Obama is Sure About Something

Next he promised ENDA (the Employment Non-Discrimination Act) to punish moral objections to hiring of GLBT persons—even in schools, churches, private business and government offices. The next time you visit your child’s school, after it passes, you could be met by a male teacher in a skirt or a drag queen as the office secretary.

“There are still fellow citizens, perhaps neighbors, even loved ones—good and decent people—who hold fast to outworn arguments and old attitudes,” Obama continued.

I wonder if he had Rick Warren or the audience at Saddleback or the Christian world in mind. Surely that inference to a homosexual audience very clearly suggested that objections to homosexuality on moral grounds constituted those “outworn arguments” and “old attitudes.” What could be older than the Biblical prohibition against same-sex sex?

“I’m here with you in that fight…. My commitment to you is unwavering…. Do not doubt the direction we are headed and the destination we will reach,” the president promised to the applause of the crowd.

If he had only made promises that definitive to Rick Warren… But he did say this during that televised “debate” in the heat of the campaign: “I’m not somebody who promotes same-sex marriage.”
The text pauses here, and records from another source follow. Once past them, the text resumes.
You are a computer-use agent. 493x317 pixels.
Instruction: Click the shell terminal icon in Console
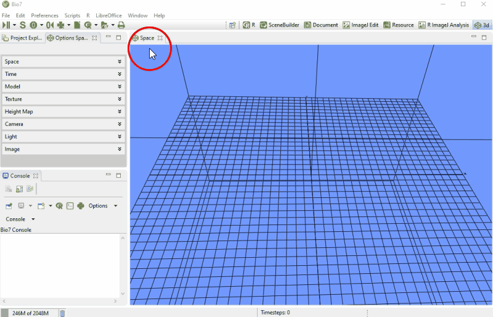pyautogui.click(x=70, y=206)
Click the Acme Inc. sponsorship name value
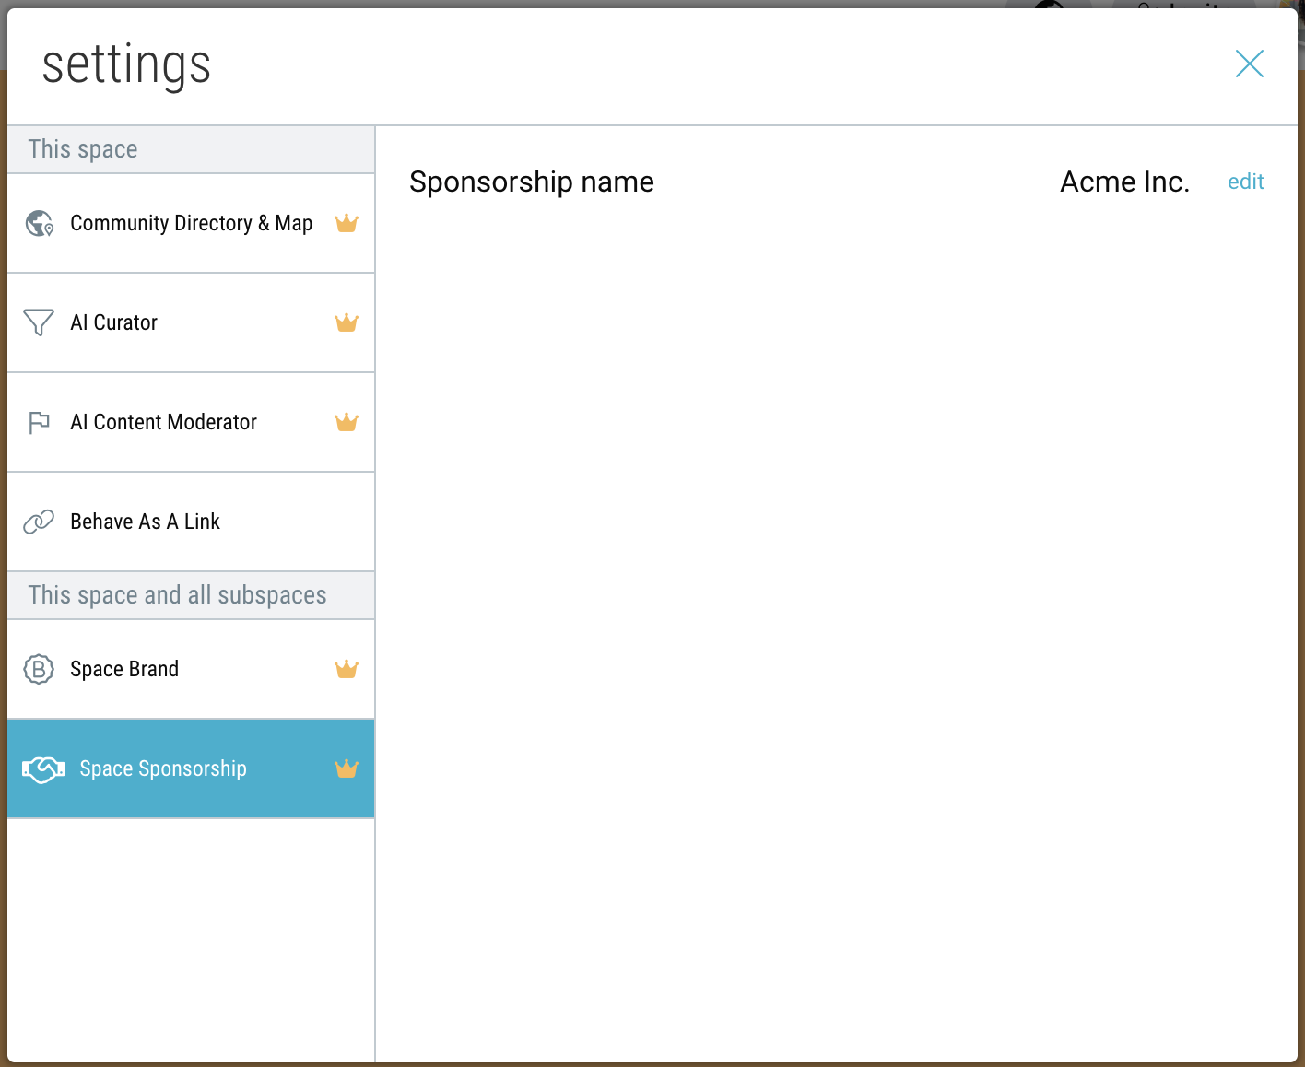The image size is (1305, 1067). pos(1124,182)
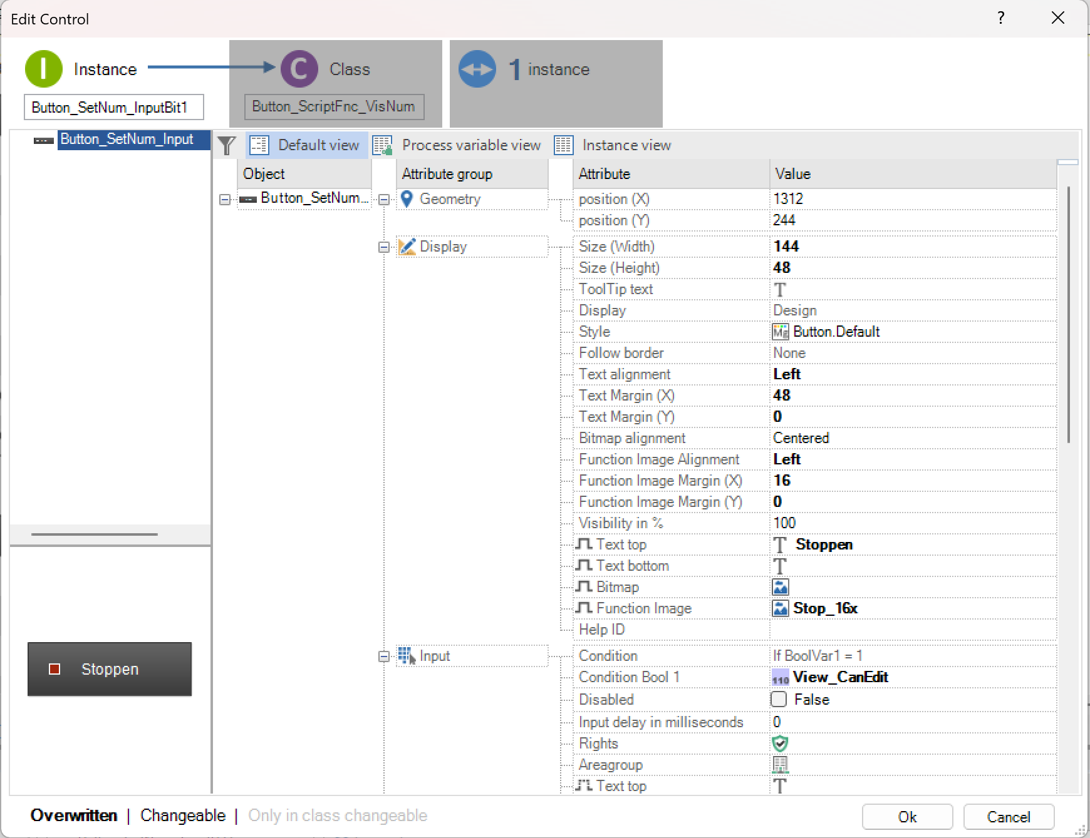Click the purple Class circle icon
This screenshot has width=1090, height=838.
[x=299, y=69]
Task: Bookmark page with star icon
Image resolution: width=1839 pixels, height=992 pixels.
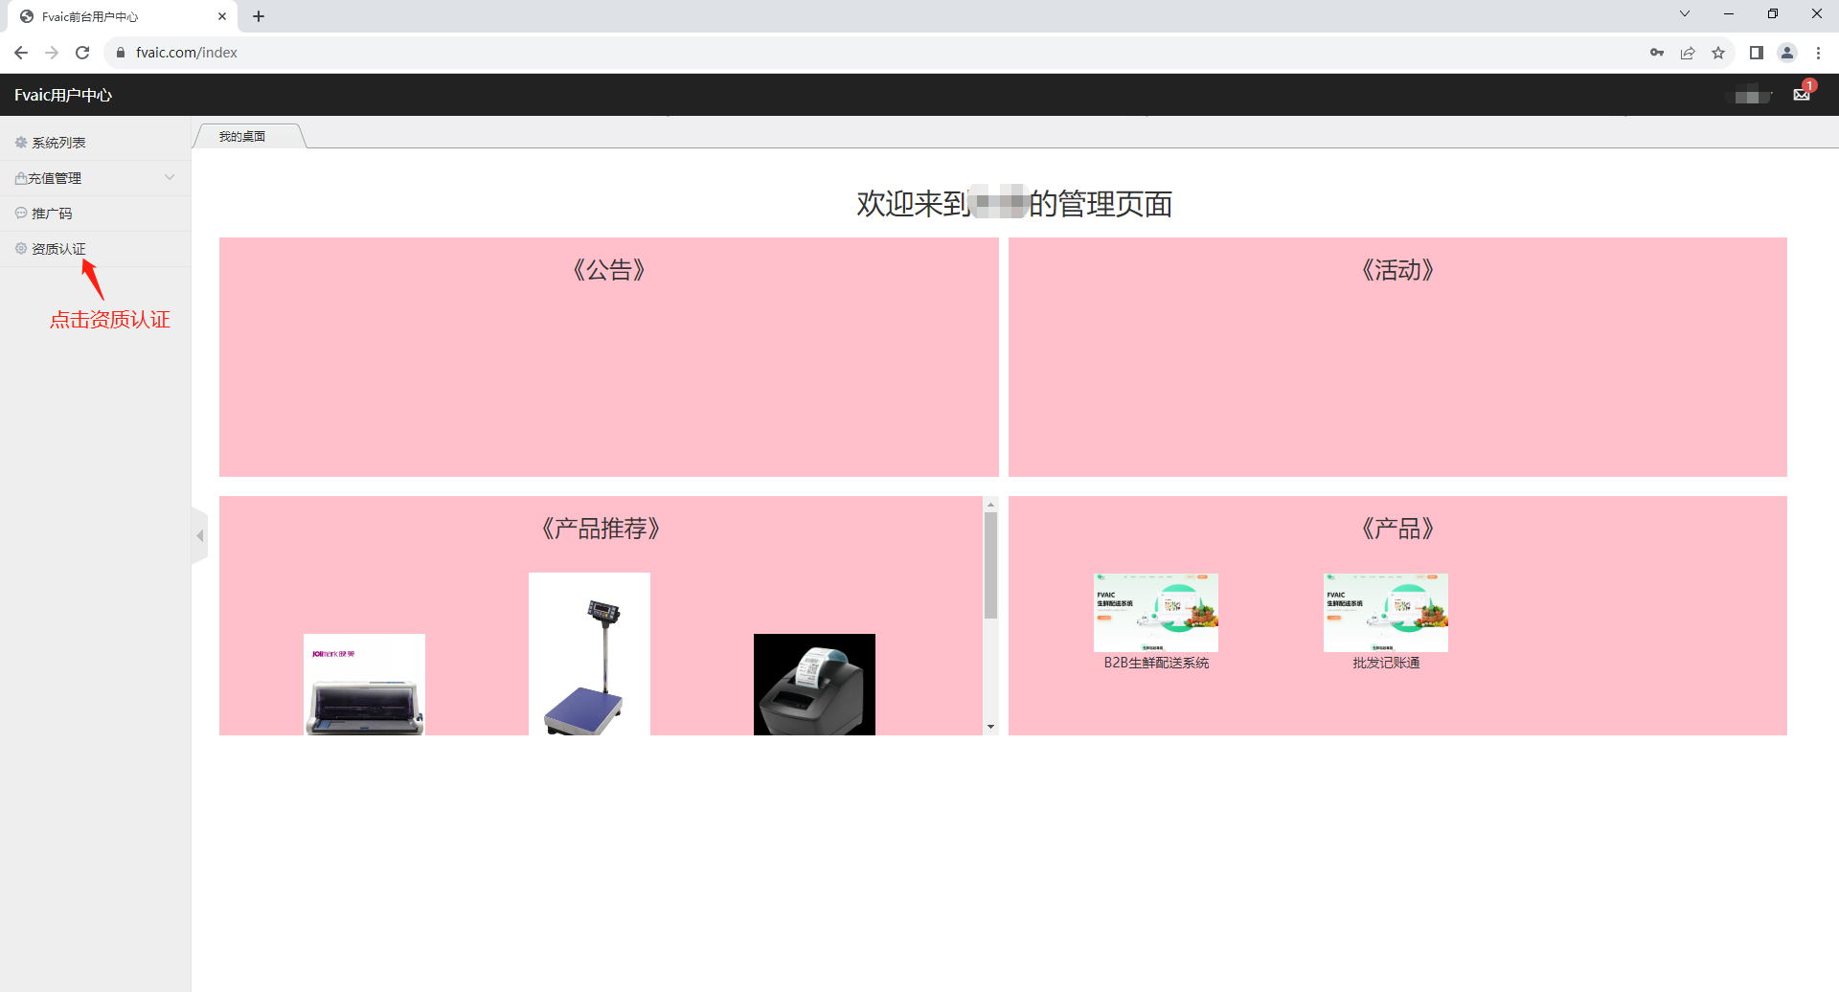Action: tap(1718, 53)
Really? He promised those at the HRC banquet he would overturn the Defense of Marriage Act. Ultimately he fought against Proposition 8 in California, a vote by its citizens to prevent same-sex marriage. And later he made sure he spoke in opposition to traditional marriage advocates in Iowa who were, with his help, defeated.

But the promises to the Human Rights Campaign didn’t end there. In spite of objections by the best military minds who have cautioned about the dangers to troop cohesion in the face of open sexuality of either gender, Obama declared defiantly, “I will end ‘Don’t ask, don’t tell.’ That’s my commitment to you!” Commitment to the homosexual activist community ... not so much to our troops in the field.

“My expectation is that when you look back on these years, you will see a time in which we put a stop to discrimination against gays and lesbians whether in the office or on the battlefield. You will see a time in which we as a nation finally recognize relationships between two men or two women as just as real and admirable as between a man and woman…I am committed to these goals….”

Indeed, I believe he is. For a man who is so uncertain on so many things, of the need to advance homosexual rights, he seems passionately convinced.